老後が下流でもいいじゃないか

PRESIDENT

 「老後に◯千万円の貯金がないと生活が破綻する」といった類の記事を、あちこちで見かけることが多いような気がする。それらの記事によれば、何千万だか何億だかの老後資産が準備できない人たちは、これまで守ってきた中流の生活から下流へと転落するらしい。

 でも「下流老人」になるリスクがそれほど高く、実際に下流に転落してしまう人が多いのであれば、日本社会は「老後に備えて◯千万の貯蓄」に励んで中流にしがみつこうとするのをやめて、「老後は下流になる」ということを前提に人生設計をするような仕組みに変えて行くしかないのではないだろうか。現役時代と同じような生活とお金の使い方をしていたら、収入のなくなった老後は消費する一方だからお金は減るばかり。でも「現役時代とリタイア後は違うのだ」と頭を切り替えれば、それなりに何とかなるような気もするんだけど……。
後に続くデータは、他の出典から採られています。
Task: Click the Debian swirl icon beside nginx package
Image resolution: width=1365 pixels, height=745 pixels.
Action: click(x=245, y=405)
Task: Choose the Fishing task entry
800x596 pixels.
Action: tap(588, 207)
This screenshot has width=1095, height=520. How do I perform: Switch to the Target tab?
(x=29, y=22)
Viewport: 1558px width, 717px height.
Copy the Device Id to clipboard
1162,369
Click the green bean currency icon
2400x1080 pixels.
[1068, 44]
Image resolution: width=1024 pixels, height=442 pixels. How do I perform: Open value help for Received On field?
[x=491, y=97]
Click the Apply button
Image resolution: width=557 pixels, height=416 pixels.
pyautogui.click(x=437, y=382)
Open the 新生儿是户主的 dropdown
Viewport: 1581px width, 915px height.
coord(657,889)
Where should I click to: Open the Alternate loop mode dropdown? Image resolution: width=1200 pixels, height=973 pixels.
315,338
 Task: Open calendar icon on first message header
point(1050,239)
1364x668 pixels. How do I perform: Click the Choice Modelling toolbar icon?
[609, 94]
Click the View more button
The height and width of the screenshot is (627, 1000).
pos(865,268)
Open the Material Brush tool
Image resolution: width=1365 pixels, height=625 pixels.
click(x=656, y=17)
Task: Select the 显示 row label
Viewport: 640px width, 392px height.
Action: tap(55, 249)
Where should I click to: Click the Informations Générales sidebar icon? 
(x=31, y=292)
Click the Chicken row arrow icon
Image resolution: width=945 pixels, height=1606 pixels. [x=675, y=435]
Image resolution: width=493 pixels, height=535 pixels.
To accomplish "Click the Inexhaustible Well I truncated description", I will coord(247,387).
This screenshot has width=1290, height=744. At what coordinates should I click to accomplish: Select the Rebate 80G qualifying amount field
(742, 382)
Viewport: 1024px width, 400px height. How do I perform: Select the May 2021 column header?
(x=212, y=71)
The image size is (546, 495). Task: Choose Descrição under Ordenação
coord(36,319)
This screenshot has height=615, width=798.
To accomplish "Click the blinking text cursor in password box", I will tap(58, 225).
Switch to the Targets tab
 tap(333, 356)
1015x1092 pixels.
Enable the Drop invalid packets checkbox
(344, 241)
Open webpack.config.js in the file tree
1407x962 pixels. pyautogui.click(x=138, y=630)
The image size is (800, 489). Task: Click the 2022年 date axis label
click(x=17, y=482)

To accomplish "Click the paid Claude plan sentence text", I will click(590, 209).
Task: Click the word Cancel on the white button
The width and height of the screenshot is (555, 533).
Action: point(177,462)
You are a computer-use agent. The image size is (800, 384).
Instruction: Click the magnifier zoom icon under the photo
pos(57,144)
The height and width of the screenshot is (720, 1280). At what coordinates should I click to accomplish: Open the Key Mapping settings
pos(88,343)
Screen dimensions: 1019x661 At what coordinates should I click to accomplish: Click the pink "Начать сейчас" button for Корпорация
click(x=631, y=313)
 例えば江戸時代には使用人を十人以上抱える大店の主人を例外として、商売を子供に譲って引退した年寄りは郊外の借家や裏店の長屋に住まいを移してひっそりと暮らしたようだ。落語に登場する「ご隠居さん」というのは、まさにそういう人たち。彼らは子供たちからわずかばかりの小遣いをもらって日々の暮らしを送り、あとはあまりお金のかからない趣味で時間を潰したのだ。

 江戸時代の趣味でよく知られているのは俳諧で、これはまったくお金がかからなかった。あとは盆栽や植木などの園芸。これもさほど金がかかるわけではない。あとは芝居見物とか、端唄や小唄、義太夫、三味線、詩吟、お茶やお花などの芸事。これらは今は多少金のかかる趣味になってしまっているが、当時は参加人口が多かったし、お師匠さんも大勢いる身近な習い事だった。今よりはずっとお金がかからなかったのではないだろうか。こうした「金のかからない趣味」も、それを洗練させていけば「江戸の粋」になるのだ。

 日本も今後は江戸時代に倣って、老人たちは金のかからない趣味を探して洗練させていった方がいいような気がする。俳諧、園芸、芸事といった、江戸の模倣に向かうのもひとつの方法だが、他にも自主的な読書会や勉強会、町内会への積極参加、NPOへの協力、地元の学校でのボランティア、地元のお寺や神社や教会での宗教活動など、お金はかからないけれどできそうなことは山ほどあるはずだ。

 もちろん生きていく上で最低限の衣食住は必要になる。それは年金なり蓄えなりで、まず何とかするしかない。でも年をとれば流行のファッションを追う必要はないし、食事もそれほどたくさん食べることはなくなる。衣と食については、ずっと節約できるようになるのだ。住まいの面については、日本中でやたらと空き家があるのだから、行政の支援次第(空き住居の斡旋など)では住居コストもどんどん下がって行くに違いない。それで「老後資金が◯千万」と慌てる必要はないのではないだろうか。

 日本社会はどんどん老化して衰退していく。ならばそれに見合った社会の仕組みを、日本全体で考えていくべきだろう。下流老人で大いに結構。「老後資金が◯千万」といった話題は、どうもそれとは逆行した話のように思えてならない。